PROBLEM DESCRIPTION ->
Please print the data again exactly as given.

DATA SECTION ->
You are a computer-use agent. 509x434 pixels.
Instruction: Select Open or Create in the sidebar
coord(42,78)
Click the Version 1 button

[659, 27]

SOLUTION FOR THIS PROBLEM ->
You are a computer-use agent. 509x434 pixels.
Instruction: Select Open or Create in the sidebar
coord(42,78)
Click the Version 1 button

[659, 27]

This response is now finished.